L’entreprise renaît sous le nom Mory Global, avec les 2 150 personnes épargnées par le premier PSE. Mais « un redressement aussi rapide, avec aussi peu de fonds, était impossible. De fin février à juillet 2014, la société avait déjà perdu 14 millions d’euros, souligne Mickaël Guignet, délégué central CFDT. La relance a servi à retarder la liquidation, à la faire en deux temps. » Jean-Pierre Bizon, délégué central CFTC, confirme : « L’actionnaire principal n’a repris l’activité que forcé et contraint, poussé par l’État. Ce n’était qu’un leurre. » Arcole Industries n’a pas souhaité s’exprimer sur le sujet. En avril 2015, l’entreprise met définitivement la clé sous la porte. C’est un fiasco total, jusqu’à Bruxelles qui, en novembre 2015, exige le remboursement du prêt de 17,5 millions d’euros pour « distorsion de la concurrence ».

Des difficultés de reclassement

Les syndicats négocient un PSE à la hauteur du premier, y compris la prime supra-légale, peu courante dans les liquidations judiciaires. Le DAR est alors ouvert à l’ensemble des anciens salariés. Il est couplé avec le contrat de sécurisation professionnelle : Pôle emploi délègue l’accompagnement à trois sociétés, le cabinet Sodie, l’Afpa et BPI Group. Leur alliance a été nécessaire pour couvrir toute la France, sur les 80 sites que comptait le transporteur, avec une mobilisation de 400 consultants et l’organisation de 150 réunions d’information dans des temps très courts, au début du dispositif.

Aujourd’hui, 250 conseillers continuent d’intervenir auprès des quelque 2 300 ex-Mory. Deux ans après le premier PSE, 55 % des 2 412 adhérents au DAR, venant de Mory Ducros, ont retrouvé une situation. Pour Mory Global, le taux de retour à l’emploi paraît meilleur, avec 34 % des 1 878 inscrits au bout d’une seule année. Mickaël Guignet soupire : « C’est une population dont la moyenne d’âge est de 47 ans et l’ancienneté de dix-sept ans dans l’entreprise : elle n’est pas très facile à reclasser. » Didier Parent, directeur de projet à Sodie, note de son côté la diversité des profils, selon les régions et les sites : « Un des problèmes majeurs rencontrés est le niveau de maîtrise du français des salariés issus de pays hors Union européenne. »
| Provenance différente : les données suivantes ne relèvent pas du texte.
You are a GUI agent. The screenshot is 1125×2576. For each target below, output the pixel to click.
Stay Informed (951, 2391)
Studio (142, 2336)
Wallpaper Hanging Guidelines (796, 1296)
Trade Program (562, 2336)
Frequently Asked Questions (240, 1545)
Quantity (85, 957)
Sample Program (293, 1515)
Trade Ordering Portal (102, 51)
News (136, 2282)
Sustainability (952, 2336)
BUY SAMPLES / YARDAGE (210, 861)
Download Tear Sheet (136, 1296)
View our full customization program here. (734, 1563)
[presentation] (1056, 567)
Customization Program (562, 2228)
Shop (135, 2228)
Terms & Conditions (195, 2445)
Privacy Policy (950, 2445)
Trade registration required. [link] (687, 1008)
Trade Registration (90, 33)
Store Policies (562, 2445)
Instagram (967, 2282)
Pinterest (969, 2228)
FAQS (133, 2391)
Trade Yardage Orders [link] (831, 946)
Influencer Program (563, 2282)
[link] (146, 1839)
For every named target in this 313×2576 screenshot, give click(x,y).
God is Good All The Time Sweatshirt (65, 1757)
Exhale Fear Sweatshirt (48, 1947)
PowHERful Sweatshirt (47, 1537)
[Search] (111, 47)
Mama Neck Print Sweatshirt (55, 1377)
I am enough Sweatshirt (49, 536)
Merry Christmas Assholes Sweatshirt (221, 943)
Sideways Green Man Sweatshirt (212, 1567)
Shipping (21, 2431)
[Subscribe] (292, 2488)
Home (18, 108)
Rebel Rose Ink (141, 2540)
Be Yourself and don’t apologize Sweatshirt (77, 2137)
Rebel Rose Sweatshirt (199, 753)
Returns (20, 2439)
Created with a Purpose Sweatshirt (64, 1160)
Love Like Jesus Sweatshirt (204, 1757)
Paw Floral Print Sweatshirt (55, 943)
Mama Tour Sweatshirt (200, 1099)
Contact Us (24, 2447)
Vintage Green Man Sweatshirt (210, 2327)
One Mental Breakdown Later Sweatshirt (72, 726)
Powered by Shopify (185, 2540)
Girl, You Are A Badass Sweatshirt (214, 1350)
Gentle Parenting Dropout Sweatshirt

Concentrées en Rhône-Alpes et en Ile-de-France, 250 personnes sont ainsi concernées, avec un taux de retour à l’emploi de 16 %. Mickaël Guignet regrette le manque d’investissement de la branche : « Les concurrents directs ont récupéré les parts de marché, mais ont pris des sous-traitants plutôt que d’embaucher directement des chauffeurs. » Pascal Jonckheere, délégué central CFE-CGC, précise : « Beaucoup décident de créer eux-mêmes leur activité, en auto-entrepreneur ou avec leur propre société de transport. » Les anciens de Mory ont bénéficié de la récente ouverture à la concurrence des transports de voyageurs par car. « C’est chez les chauffeurs que le taux de reclassement est le plus élevé, avec plus de 70 % de solutions », reconnaît Didier Parent. Un effet inattendu de la loi Macron.

Un PSE sur deux annulé

Le 7 décembre dernier, le Conseil d’État a confirmé l’annulation du PSE de Mory Ducros, suivant en cela l’avis de la cour d’appel. En cause, un ciblage trop précis des critères d’ordre des catégories professionnelles à licencier. Le plan social se basait sur le périmètre géographique d’une agence. Trop restreint, a estimé le Conseil d’État : il doit au moins être de la taille d’une zone d’emploi. Comme l’entreprise n’existe plus, les salariés ne seront pas réintégrés, mais ils vont pouvoir obtenir des indemnités auprès des prud’hommes. Au bas mot 42 millions d’euros, évaluent les avocats des salariés, versés par l’AGS (association de garantie des salaires).